Abdel Fattah al-Himouni's son Ahmed is in prison awaiting trial over a combined ⁠shooting and stabbing attack at a light-rail stop near Tel Aviv in October 2024. That attack killed seven people, including a woman who was clutching her baby.

He fears his son will now face a death penalty, if convicted, and voiced scepticism that he would face a fair trial.

"I appeal to human rights organizations to pressure the Israeli government so this law does not come into effect," said al-Himouni.

SUPREME COURT LIKELY TO STRIKE DOWN LAW, EXPERTS SAY

The Fourth Geneva Convention of 1949 - which Israel has ratified - says that persons condemned to death cannot be deprived of the right of petition for pardon and lays down a minimum of six months between sentence and execution.

Mordechai Kremnitzer, a ‌law professor with the Israel Democracy Institute, said the law is "a clear case that invites the Supreme Court to strike it down."

"The likelihood of executions in the near future is not very high," Kremnitzer said. Judges ⁠are likely to show a negative attitude towards capital punishment because it runs against both universal morality and Jewish morality, he added.

SETTLER VIOLENCE

The legislation has drawn international ‌criticism of Israel, which is already under scrutiny for increasing violence by settlers against Palestinians in the West Bank and for its conduct ​of the war against militant group Hamas in Gaza.

Israeli settlers' frequent attacks on Palestinians in the West Bank rarely end in military court indictments. Israeli monitoring organization Yesh Din said the last case they had recorded of an Israeli citizen indicted for killing a Palestinian was from an attack in 2018.

In Israel's civilian courts, where Palestinians can also face trial, the law would also impose death or life imprisonment for homicide with the intention ‌of "negating Israel's existence" - a description unlikely to apply to a Jewish defendant.

"That's how the law will only apply to Palestinians," said attorney Debbie Gild-Hayo‏, of ​The Association for Civil Rights in Israel, which petitioned the Supreme Court over the measure.

Suhad Bishara, ⁠whose rights group Adalah co-wrote the appeal with ACRI, said that "military courts have no basic guarantees for a fair trial" and that Israel's parliament did not have jurisdiction ‌to legislate in occupied territory.

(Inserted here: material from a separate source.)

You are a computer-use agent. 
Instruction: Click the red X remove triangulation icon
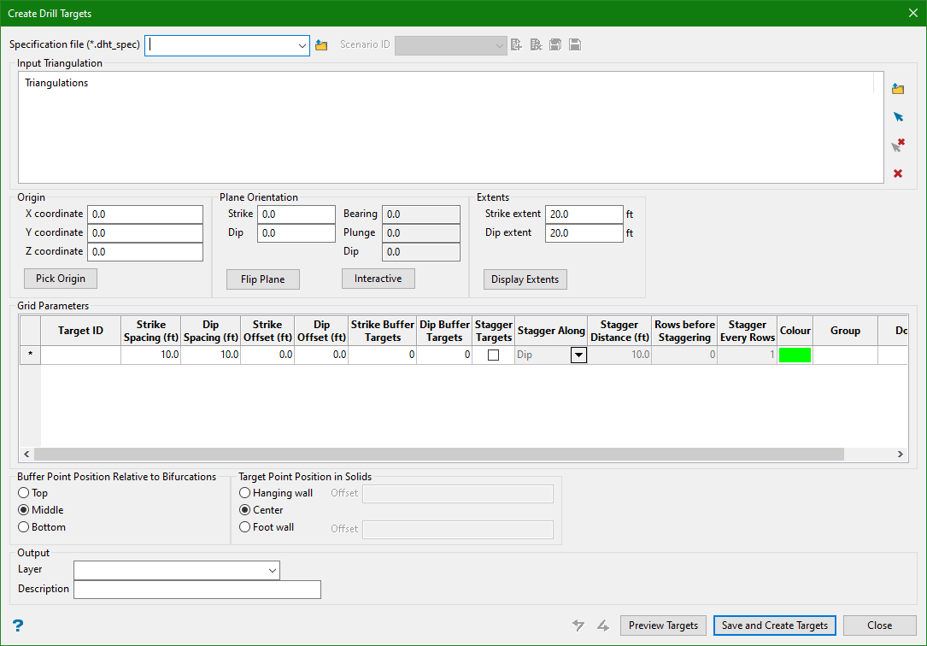click(x=898, y=173)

NEW LAW WILL NOT APPLY TO OCTOBER 7 ATTACKERS

Raed Abu al-Hummus, the Palestinian Authority's minister for prisoners, ⁠estimated that 45 to 47 Palestinian detainees are awaiting sentencing on murder charges and may face the death sentence if the new law is implemented.

ACRI said that it would only apply to criminal acts of killing going forward, not retroactively.

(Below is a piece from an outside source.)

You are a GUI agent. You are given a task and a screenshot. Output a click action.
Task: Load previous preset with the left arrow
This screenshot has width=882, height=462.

It would also not apply to the hundreds of Hamas militants who took part in the October 7, 2023, attack that killed 1,200 people in southern Israel, ACRI's Gild-Hayo said, because the Israeli parliament is still ​working on legislation on the legal framework that will bring them to ‌trial.

For Israel's far-right, the new law was a victory, fulfilling a main 2022 election campaign pledge by National Security Minister Itamar Ben-Gvir.

His Jewish Power party argues that the death penalty will deter Palestinians from carrying out deadly attacks against ⁠Israelis or attempting kidnappings with the aim of effecting swap deals for Palestinians jailed in Israeli prisons.  

Amnesty ​International, which tracks countries imposing death penalty laws, says there "is no evidence that the death penalty is any more effective in reducing crime than life imprisonment."